What you are asked to do:
A faithful copy of all the data is required; pictures should not be included.

Data to process:
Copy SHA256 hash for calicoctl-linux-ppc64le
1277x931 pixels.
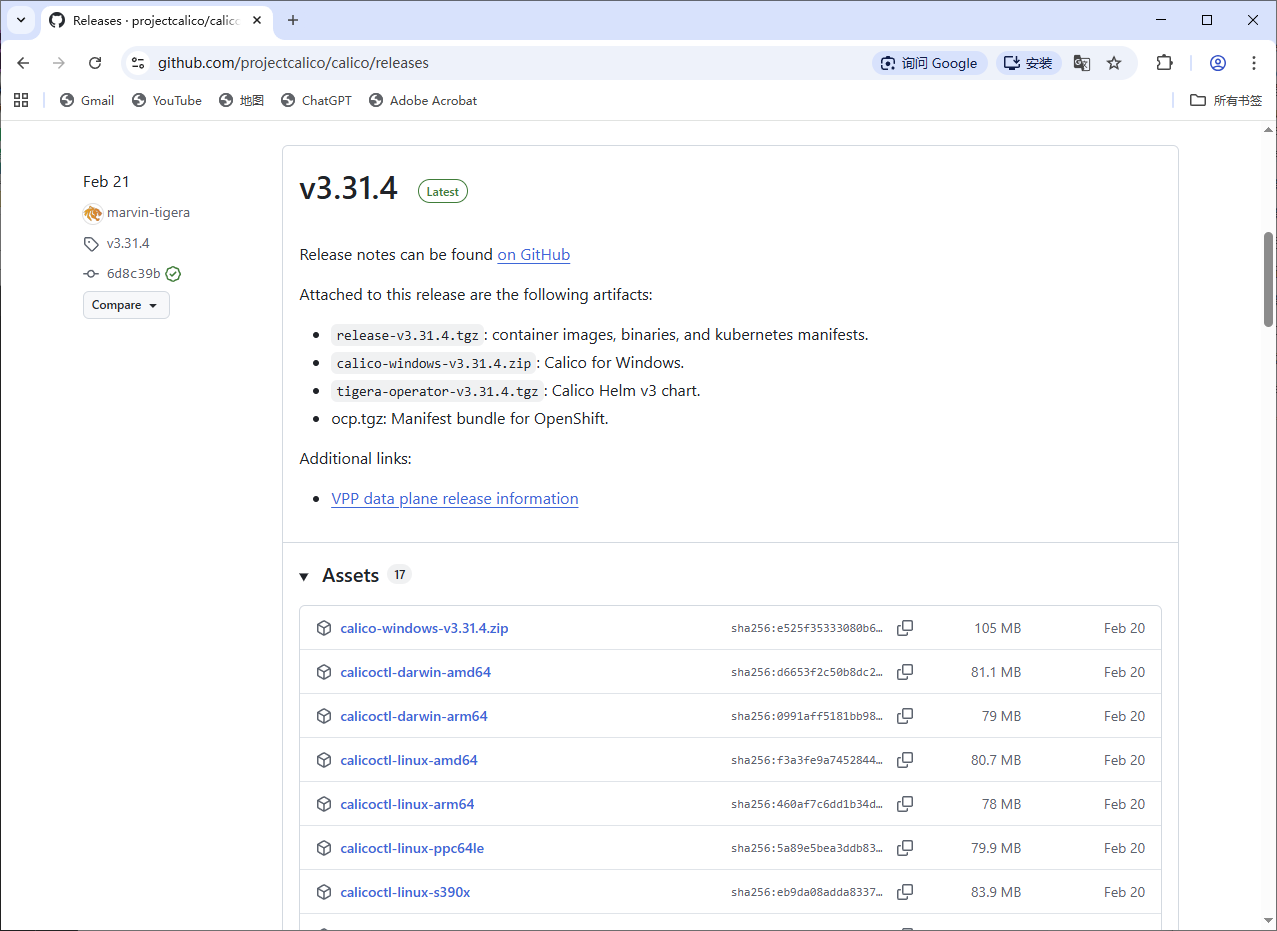coord(905,848)
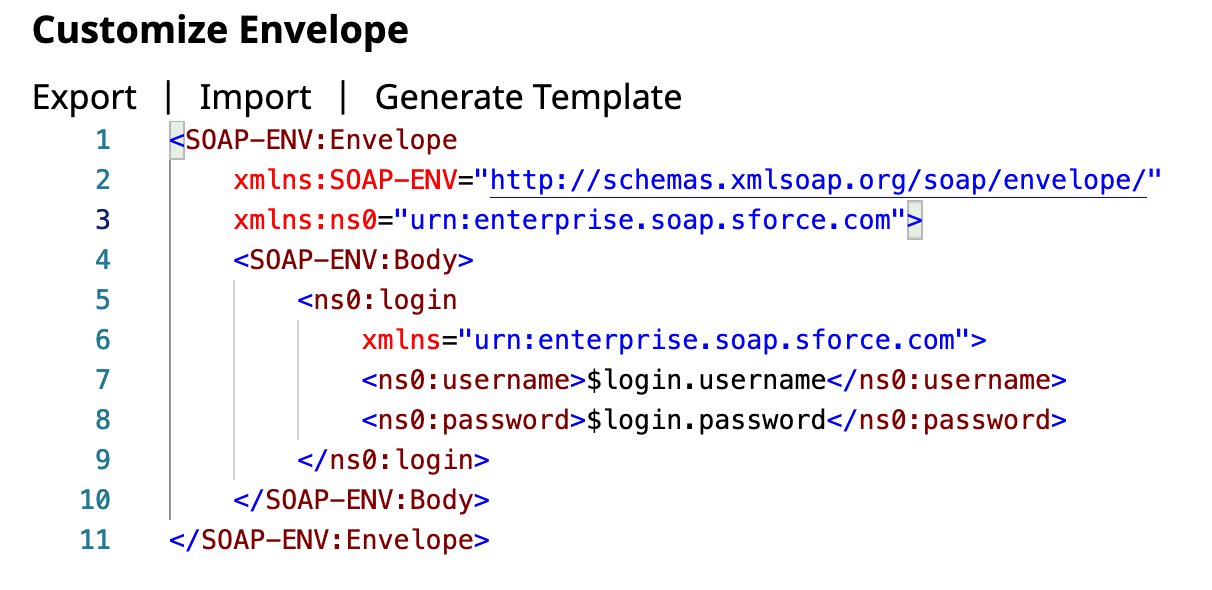Click the Customize Envelope heading
1212x590 pixels.
(x=220, y=31)
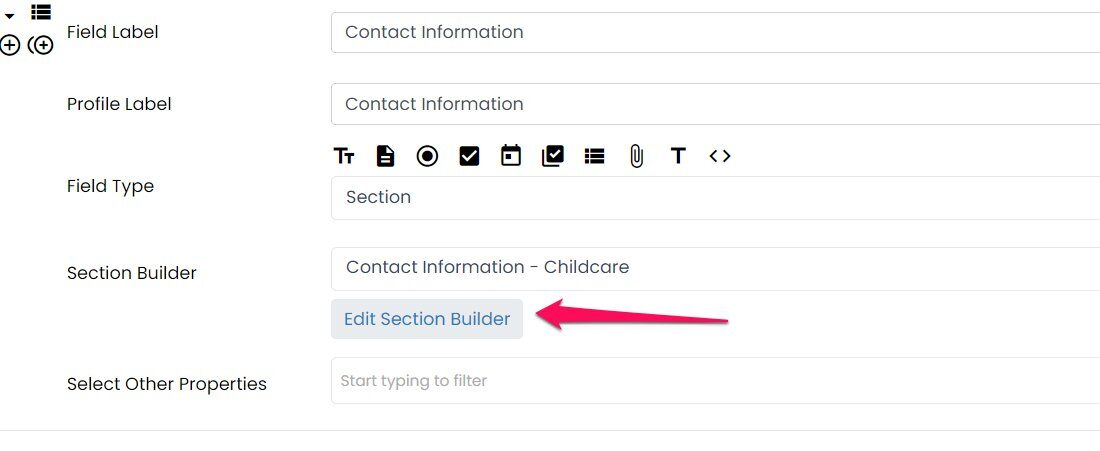Select the multi-checkbox library field type icon
Image resolution: width=1100 pixels, height=451 pixels.
point(553,156)
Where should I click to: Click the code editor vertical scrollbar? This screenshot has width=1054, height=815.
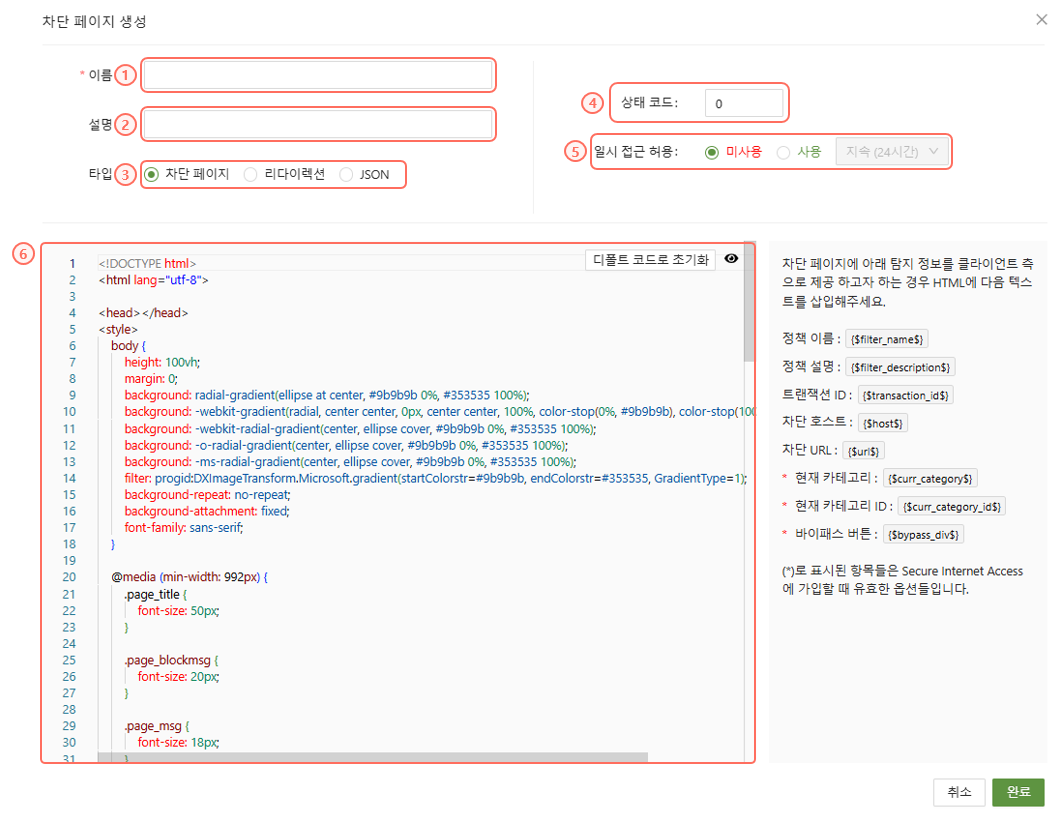click(x=749, y=330)
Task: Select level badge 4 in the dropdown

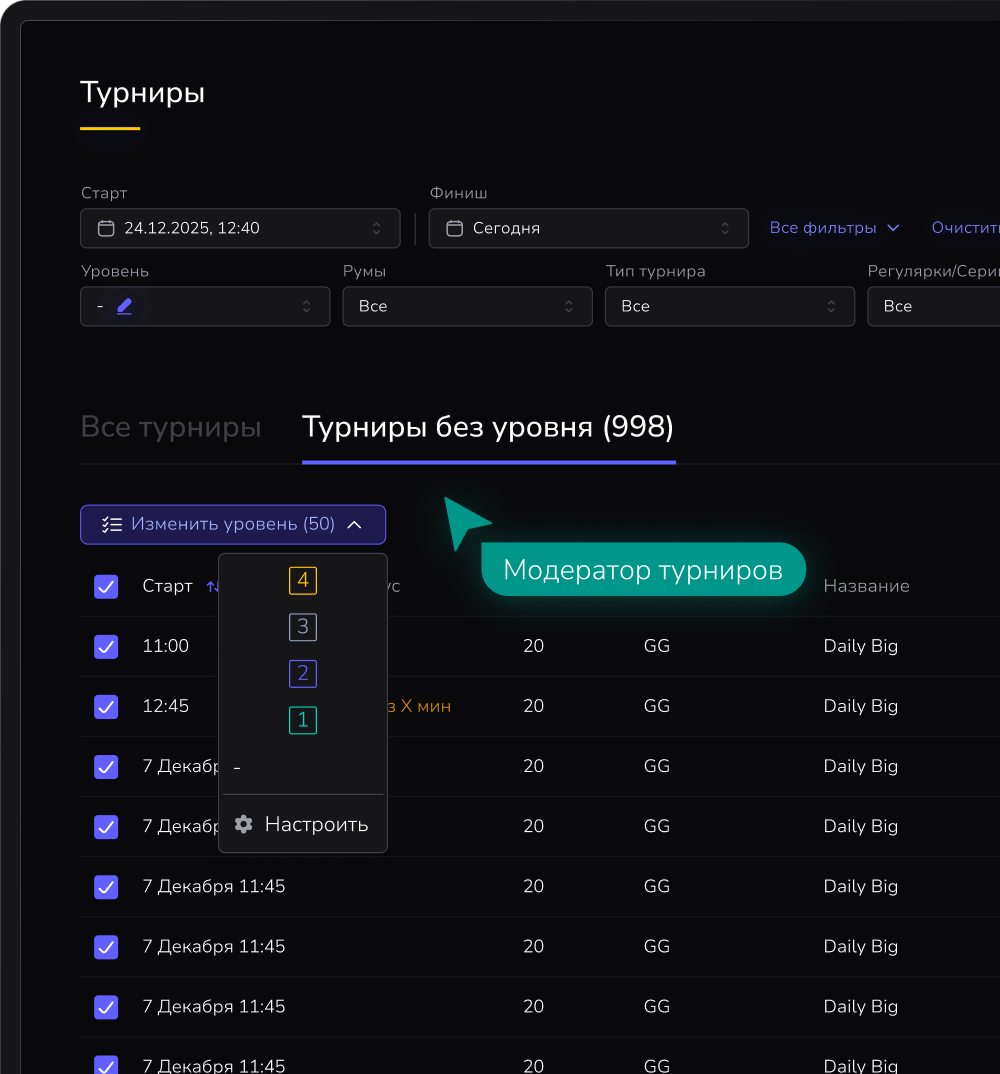Action: pyautogui.click(x=303, y=580)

Solution below:
Copy SHA256 hash for calicoctl-linux-ppc64le
1277x931 pixels.
coord(905,848)
Click the Customize Envelope heading
1212x590 pixels.
(x=220, y=31)
Select the multi-checkbox library field type icon
Image resolution: width=1100 pixels, height=451 pixels.
point(553,156)
Where should I click to: Click the code editor vertical scrollbar? This screenshot has width=1054, height=815.
click(x=749, y=330)
Task: Select level badge 4 in the dropdown

Action: pyautogui.click(x=303, y=580)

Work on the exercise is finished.